Turning to the administrative services only side of the business, MacColl acknowledges that Elevance has historically made less per member than it might have done. But he expects that to change.

“Elevance has arguably got the strongest management it has ever had. And they are driving efficiencies harder and scaling through cross-selling,” he says.

Cross-selling involves convincing employers to sign up for additional services. These can include dental, vision and mental health care, as well as digital tools to let medics remotely monitor patients’ progress.

Before becoming chief executive, Boudreaux increased revenues at the firm’s biggest rival, UnitedHealthcare, by following a similar strategy. And under her command, Elevance has acquired a series of companies to increase its offerings.

Its expansion has also included the enlargement of its pharmacy benefit management division.
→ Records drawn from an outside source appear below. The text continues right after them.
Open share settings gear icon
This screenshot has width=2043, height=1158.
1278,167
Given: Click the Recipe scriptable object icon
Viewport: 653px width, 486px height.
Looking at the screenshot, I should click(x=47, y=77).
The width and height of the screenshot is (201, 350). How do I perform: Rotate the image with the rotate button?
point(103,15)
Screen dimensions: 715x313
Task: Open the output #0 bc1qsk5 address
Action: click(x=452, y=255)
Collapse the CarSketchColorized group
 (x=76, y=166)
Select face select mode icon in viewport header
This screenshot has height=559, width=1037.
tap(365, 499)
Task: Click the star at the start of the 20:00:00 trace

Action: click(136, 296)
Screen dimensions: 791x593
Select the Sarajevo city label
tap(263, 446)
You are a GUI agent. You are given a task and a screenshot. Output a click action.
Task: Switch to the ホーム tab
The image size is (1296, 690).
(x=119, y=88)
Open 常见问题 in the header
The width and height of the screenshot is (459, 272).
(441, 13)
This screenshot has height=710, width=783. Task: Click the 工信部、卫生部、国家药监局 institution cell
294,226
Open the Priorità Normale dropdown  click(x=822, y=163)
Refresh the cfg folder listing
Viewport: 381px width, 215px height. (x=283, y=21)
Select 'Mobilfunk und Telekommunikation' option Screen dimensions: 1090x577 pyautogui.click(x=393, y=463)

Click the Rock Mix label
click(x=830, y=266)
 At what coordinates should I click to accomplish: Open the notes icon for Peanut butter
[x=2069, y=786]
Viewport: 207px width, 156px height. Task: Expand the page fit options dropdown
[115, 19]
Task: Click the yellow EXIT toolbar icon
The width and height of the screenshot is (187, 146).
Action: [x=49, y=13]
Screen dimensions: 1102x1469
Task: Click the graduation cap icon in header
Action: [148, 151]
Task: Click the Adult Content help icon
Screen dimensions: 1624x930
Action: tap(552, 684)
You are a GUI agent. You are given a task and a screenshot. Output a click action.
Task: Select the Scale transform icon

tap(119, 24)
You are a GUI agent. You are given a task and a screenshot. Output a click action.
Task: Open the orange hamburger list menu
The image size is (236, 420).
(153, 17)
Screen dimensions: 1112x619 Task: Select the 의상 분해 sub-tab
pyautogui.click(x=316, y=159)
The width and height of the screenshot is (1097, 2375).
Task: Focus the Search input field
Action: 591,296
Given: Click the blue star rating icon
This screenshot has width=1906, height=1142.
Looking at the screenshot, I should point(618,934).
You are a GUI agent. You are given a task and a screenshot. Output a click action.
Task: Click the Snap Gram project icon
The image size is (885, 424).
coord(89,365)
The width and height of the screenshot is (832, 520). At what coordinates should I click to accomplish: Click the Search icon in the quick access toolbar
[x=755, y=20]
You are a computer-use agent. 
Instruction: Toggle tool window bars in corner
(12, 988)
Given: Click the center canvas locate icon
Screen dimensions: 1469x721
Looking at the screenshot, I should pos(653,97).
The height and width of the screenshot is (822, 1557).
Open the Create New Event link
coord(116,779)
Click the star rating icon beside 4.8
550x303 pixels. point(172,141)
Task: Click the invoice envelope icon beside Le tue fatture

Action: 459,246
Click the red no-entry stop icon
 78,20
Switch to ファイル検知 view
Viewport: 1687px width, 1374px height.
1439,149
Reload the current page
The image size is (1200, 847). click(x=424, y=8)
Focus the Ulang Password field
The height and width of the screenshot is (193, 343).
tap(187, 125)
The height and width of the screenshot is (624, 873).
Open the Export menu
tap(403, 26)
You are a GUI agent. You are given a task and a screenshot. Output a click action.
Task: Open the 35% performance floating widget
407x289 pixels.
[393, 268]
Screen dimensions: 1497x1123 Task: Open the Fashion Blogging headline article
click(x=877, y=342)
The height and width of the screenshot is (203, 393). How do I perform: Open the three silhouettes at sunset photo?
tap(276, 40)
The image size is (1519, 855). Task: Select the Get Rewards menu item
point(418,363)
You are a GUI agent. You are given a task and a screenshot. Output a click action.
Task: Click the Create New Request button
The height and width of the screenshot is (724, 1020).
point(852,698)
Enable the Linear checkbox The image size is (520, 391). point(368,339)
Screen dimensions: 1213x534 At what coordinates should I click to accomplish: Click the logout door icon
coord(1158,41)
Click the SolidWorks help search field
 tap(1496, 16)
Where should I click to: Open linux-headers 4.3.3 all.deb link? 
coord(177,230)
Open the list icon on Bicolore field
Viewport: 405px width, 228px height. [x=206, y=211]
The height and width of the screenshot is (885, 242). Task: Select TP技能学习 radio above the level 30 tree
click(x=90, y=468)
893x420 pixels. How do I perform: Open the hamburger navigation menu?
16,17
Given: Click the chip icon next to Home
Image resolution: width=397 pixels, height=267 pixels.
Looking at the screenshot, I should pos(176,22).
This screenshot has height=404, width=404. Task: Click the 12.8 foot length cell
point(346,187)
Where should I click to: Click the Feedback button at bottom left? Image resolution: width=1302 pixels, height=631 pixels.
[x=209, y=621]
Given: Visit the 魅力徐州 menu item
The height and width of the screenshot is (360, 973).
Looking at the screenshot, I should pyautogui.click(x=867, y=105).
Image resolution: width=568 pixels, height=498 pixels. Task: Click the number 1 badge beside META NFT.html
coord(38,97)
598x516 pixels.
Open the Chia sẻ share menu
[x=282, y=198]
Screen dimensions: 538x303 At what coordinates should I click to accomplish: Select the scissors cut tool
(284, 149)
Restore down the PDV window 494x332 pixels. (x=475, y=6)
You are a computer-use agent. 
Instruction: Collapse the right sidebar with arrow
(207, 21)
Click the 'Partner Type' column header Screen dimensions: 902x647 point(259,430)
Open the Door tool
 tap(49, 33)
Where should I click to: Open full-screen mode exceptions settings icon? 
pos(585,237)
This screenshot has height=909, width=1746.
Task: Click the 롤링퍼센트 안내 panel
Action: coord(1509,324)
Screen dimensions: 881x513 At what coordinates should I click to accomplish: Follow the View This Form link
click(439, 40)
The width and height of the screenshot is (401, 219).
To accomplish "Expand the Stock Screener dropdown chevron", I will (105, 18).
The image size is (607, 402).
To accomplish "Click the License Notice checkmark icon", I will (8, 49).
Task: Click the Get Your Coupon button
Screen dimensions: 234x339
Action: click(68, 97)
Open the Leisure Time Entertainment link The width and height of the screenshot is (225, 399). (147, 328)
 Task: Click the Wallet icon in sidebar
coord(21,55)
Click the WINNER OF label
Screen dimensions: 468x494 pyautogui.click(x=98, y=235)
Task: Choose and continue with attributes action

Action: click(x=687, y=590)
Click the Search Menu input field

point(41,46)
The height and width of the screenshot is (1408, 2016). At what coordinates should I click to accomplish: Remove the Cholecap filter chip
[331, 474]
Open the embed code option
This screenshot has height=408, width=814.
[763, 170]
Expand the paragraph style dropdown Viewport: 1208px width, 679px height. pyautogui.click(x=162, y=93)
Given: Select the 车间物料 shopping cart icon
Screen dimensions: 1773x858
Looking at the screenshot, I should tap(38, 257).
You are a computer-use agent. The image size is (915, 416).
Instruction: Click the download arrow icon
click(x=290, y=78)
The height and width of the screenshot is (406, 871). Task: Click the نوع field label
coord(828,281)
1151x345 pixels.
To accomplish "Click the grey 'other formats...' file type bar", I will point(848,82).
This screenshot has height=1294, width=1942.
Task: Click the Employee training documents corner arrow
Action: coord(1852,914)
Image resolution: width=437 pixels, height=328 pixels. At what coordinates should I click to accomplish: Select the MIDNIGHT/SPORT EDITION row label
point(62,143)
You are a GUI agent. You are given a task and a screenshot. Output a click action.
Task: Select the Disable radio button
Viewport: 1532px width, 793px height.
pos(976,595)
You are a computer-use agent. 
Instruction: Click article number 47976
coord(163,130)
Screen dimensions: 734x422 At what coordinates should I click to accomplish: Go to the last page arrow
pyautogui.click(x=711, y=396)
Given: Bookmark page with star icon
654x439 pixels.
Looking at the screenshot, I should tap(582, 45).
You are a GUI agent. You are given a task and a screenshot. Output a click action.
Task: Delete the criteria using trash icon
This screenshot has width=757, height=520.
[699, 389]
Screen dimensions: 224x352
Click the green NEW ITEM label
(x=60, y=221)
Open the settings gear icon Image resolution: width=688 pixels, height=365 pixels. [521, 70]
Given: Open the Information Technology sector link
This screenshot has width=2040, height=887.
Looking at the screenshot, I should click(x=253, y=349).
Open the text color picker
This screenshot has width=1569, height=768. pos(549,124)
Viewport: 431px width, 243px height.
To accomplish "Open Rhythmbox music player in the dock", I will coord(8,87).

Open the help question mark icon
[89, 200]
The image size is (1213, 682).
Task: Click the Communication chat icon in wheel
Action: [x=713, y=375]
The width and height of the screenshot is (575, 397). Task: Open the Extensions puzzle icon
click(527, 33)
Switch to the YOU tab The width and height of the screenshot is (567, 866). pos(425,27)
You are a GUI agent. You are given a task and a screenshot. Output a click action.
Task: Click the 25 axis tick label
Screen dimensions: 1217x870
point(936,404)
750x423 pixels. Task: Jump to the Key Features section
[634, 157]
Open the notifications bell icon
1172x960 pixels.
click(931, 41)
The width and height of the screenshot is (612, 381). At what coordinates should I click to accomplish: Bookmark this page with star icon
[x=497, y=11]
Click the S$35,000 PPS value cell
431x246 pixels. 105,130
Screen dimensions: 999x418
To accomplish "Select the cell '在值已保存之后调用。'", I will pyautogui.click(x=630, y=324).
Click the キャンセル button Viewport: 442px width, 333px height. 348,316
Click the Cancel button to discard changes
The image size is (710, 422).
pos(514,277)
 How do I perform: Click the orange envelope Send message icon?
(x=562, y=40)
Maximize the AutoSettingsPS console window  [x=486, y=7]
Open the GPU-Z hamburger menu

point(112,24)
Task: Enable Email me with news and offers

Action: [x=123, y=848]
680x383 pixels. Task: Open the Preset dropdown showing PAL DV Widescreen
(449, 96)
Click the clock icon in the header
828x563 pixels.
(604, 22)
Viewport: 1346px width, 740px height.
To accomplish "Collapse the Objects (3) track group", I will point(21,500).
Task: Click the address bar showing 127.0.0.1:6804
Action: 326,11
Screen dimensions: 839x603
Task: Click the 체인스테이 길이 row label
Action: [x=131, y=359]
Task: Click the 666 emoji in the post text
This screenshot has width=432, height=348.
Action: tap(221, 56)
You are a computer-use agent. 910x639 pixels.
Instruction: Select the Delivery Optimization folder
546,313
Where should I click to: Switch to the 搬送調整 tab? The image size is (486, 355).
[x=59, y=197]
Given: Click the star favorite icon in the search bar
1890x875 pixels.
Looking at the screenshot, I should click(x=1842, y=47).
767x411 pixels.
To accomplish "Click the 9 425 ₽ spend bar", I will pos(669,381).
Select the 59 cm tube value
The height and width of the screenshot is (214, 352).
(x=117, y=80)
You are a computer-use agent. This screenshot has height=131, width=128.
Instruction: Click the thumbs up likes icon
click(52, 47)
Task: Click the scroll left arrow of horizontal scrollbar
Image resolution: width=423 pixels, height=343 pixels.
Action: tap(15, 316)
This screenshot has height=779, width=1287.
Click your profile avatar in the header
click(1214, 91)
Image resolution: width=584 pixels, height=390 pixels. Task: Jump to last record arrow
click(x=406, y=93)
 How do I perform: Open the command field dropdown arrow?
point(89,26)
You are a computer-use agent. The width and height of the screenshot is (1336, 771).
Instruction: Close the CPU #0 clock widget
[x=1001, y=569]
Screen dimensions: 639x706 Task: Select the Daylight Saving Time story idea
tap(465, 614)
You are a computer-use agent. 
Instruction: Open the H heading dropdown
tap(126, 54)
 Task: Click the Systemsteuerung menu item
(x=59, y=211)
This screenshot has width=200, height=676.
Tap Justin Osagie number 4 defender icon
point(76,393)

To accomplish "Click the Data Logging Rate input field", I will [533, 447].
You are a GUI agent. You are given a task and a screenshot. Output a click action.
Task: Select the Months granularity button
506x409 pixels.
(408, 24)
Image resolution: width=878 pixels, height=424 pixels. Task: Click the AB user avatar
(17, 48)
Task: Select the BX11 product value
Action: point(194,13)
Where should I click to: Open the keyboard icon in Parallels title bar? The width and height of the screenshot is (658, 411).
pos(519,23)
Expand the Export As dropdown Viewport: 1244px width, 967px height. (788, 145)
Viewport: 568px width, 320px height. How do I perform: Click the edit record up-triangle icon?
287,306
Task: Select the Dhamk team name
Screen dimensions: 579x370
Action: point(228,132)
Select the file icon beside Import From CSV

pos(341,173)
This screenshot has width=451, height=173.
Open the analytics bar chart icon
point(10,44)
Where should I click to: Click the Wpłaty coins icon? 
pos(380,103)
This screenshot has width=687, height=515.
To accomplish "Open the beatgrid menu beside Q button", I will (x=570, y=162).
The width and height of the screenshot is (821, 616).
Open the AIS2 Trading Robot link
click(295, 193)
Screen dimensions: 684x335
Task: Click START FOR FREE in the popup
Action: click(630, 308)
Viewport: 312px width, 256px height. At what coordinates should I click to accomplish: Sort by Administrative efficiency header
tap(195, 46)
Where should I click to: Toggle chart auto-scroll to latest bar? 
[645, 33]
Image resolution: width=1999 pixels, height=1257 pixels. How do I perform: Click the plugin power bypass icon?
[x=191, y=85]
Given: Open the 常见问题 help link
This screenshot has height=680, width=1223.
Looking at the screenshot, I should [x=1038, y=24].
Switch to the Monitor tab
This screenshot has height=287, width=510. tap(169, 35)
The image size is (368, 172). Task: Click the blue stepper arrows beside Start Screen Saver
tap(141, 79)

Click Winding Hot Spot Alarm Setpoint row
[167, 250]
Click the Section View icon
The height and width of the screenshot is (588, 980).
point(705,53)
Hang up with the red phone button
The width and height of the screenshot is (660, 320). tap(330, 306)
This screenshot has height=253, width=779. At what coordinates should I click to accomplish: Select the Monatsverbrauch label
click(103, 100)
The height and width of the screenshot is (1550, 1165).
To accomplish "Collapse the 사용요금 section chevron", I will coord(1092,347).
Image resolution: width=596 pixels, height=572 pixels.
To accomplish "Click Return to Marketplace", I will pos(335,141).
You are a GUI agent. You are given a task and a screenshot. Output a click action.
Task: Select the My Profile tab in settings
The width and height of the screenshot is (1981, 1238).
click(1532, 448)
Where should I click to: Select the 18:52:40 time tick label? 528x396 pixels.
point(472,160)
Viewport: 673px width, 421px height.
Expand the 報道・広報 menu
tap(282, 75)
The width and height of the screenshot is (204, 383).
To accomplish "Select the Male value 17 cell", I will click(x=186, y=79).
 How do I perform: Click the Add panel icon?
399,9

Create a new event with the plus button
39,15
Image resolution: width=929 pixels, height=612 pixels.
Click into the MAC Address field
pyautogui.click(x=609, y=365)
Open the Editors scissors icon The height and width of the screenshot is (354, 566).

It acts as an intermediary, creating lists of which drugs different insurance plans cover and negotiating discounts with pharmaceutical manufacturers that want their medicines included – keeping a cut of the savings for itself.

“The story of the next 15 years will be the further development of Elevance’s services business,” MacColl says. “And the opportunity is vast because the scale of the US health system is gigantic.” That’s not to say there aren’t risks.

“You’ve got the potential for regulatory interference and for caps to be put on profitability,” MacColl acknowledges. “But what I think people get wrong is that it’s nigh on impossible to run the US healthcare system without these types of business. And it would be idiotic for the government to sabotage them.”

 

Long-term compounding

Healthcare insurance is complex, and its providers will never generate the same excitement or rapid growth that electric vehicle makers and other tech companies might.

But what Elevance offers is the prospect of steady compounding, with profits being reinvested in the business over decades to create outsized growth, making it an ideal pick for investors focused on the long term.

“Compounding is a real asset to the growth investor, but it requires patience to work,” MacColl concludes. “And that’s in drastically short supply in financial markets.”

So yes, the broader US healthcare system may be complex and opaque. But as long as Elevance continues to ease patients’ path through the labyrinth, the prognosis for customers and investors looks positive.